In his post Top Ten Ways to handle Bad Clients, Scott Thigpen fields some really great insights, and some things I need to keep in mind right now, especially:
- Ask for asshole money up front. Insanely wise. I have a gig right now where the clients kept me waiting for content for literally six months, and then of course need me to go at breakneck speed now that they're ready. Argh.
- Make them cough up numbers first. I get this all the time, and I even have one client right now who's saying, "We have no money for this, so I need you to tell me what it's worth", which is loosely translated into "Tell me what we'd ordinarily pay you for this so I can come back with a proposal for a third of that paid in installments, each of which you'll have to hound me for." Argh.
- Be a fair bill collector. This is perhaps the most critical for me right now, because it's what's keeping me in the windy city this weekend. I'd been planning to go to SXSW this week for the last two months, but the money I'd budgeted for it still hasn't come in from four different clients, which means that I'll be raising a Shiner to all my peeps in Austin from here in Chicago instead. This has me bummed out, but that's the nature of the freelance business it's always feast or famine, and at the moment my workload is feast while the bank account is famine. C'est la vie. The worst of it is when you spend months working on gigs that run long, during which you're living off the credit card/savings account, and then they don't pay for a month or two after they're finally completed. Argh!
You might consider writing "late fees" into your contracts from the get-go. If they're late with their payments, penalties accrue. I'm not saying go do it -- after all, it may be a negative selling point, which is why a lot of businesses that depend on repeat clients don't do it -- but it might provide an incentive to pay on time.
At the least, I'd look into how other freelancers have fared.

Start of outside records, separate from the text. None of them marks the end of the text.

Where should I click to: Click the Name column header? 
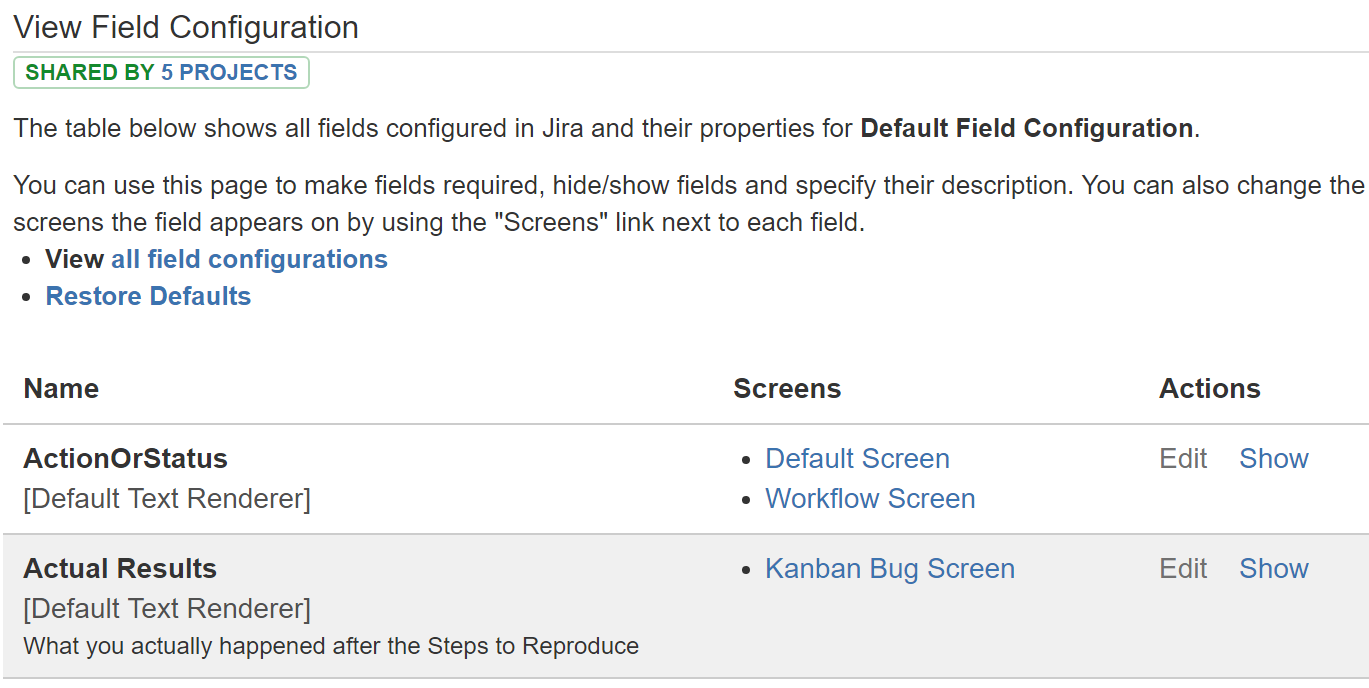coord(61,389)
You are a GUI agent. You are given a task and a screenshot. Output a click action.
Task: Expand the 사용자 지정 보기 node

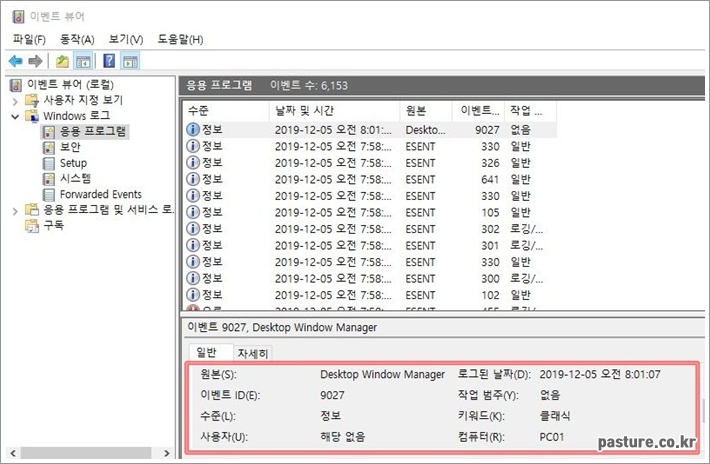pyautogui.click(x=14, y=100)
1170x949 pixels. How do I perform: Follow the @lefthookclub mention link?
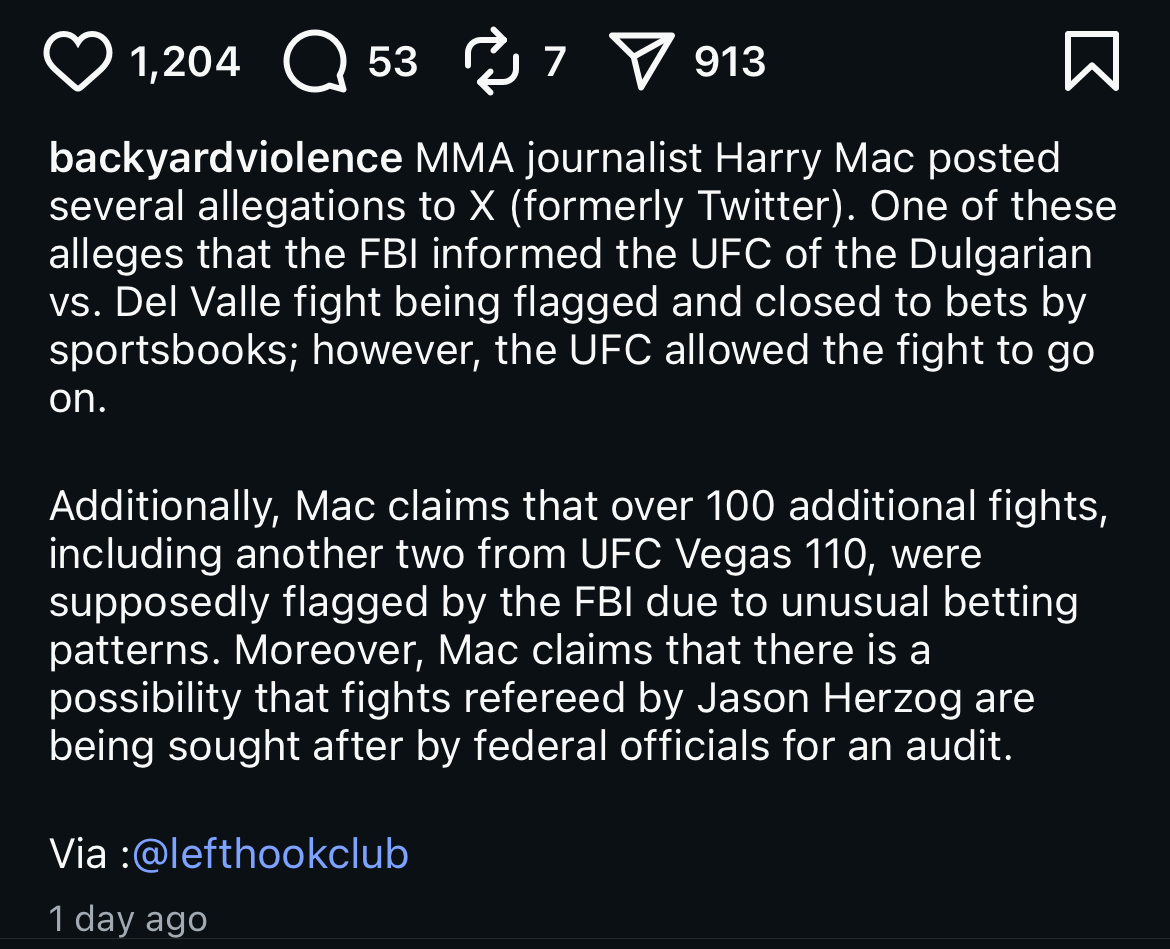[270, 854]
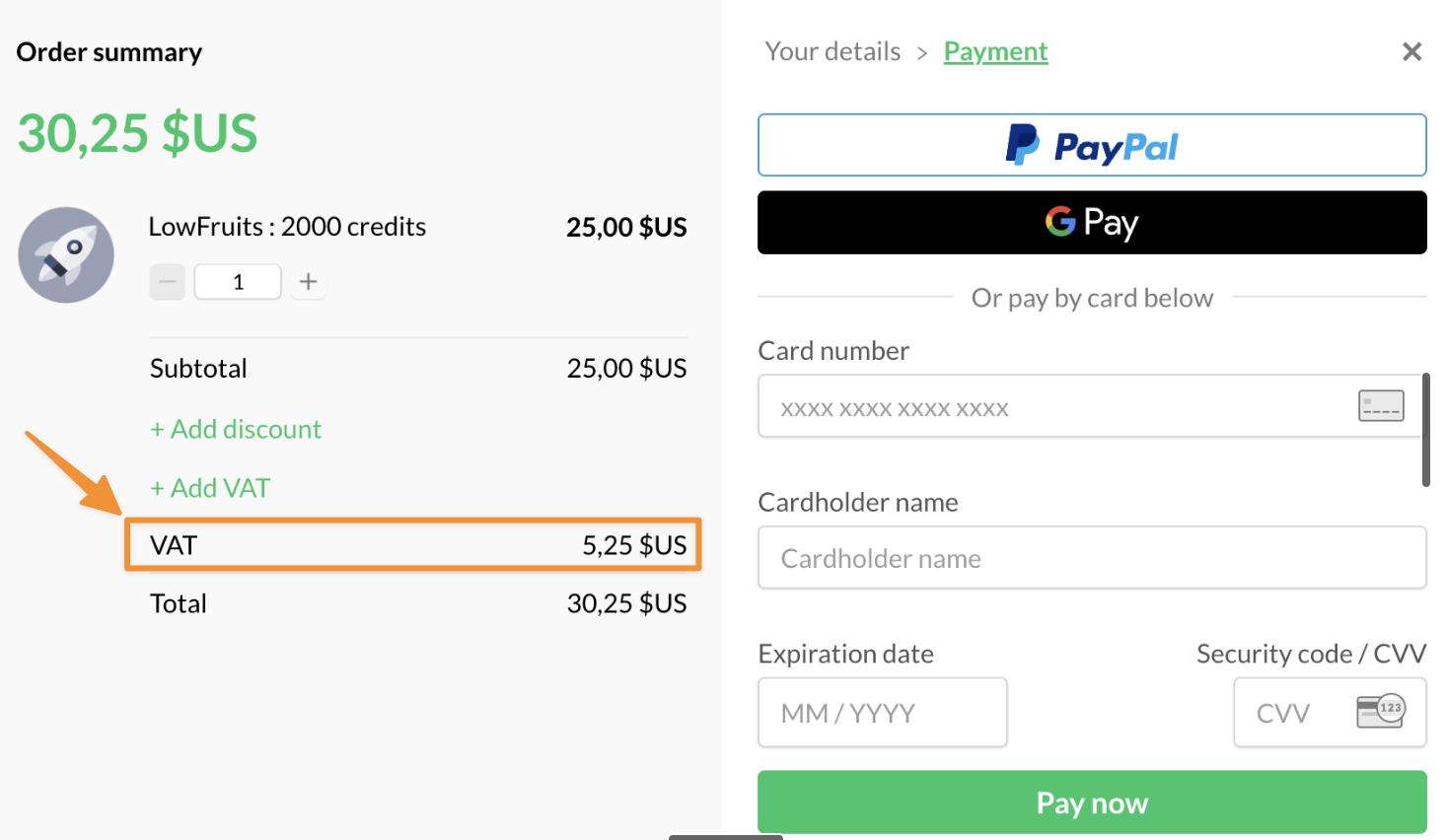Click the quantity number input box

click(x=238, y=282)
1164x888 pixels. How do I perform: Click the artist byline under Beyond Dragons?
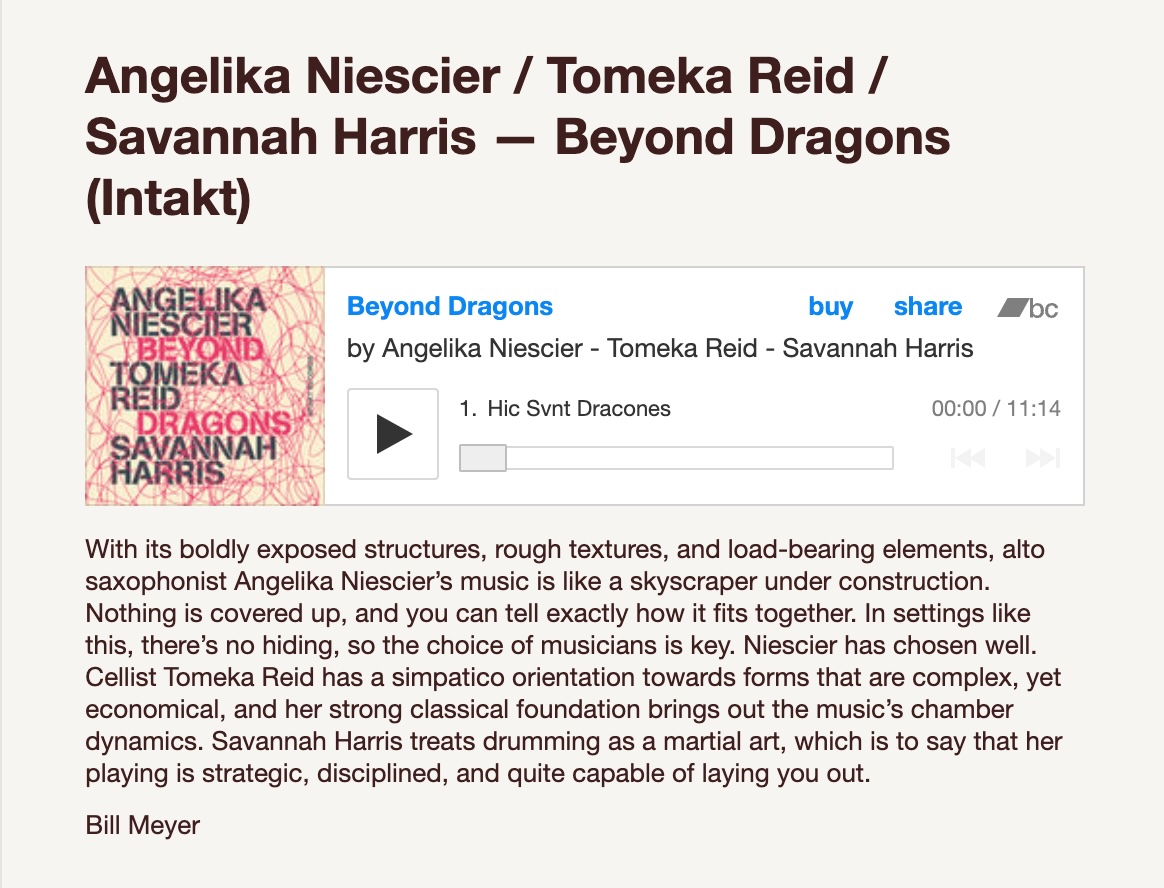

Oh, I do. The problem is, when I drew up a contract with my lawyer the most I could charge was an additional 1.5% for over 30 days, which is bollocks. I'm drafting some new versions of these contracts, and I think I'm going to jump straight to the credit card APR dilly-o. If I have to pay huge fees for living off my credit card, you'd better believe I'm going to figure out a way to pass those fees on to any deadbeat clients.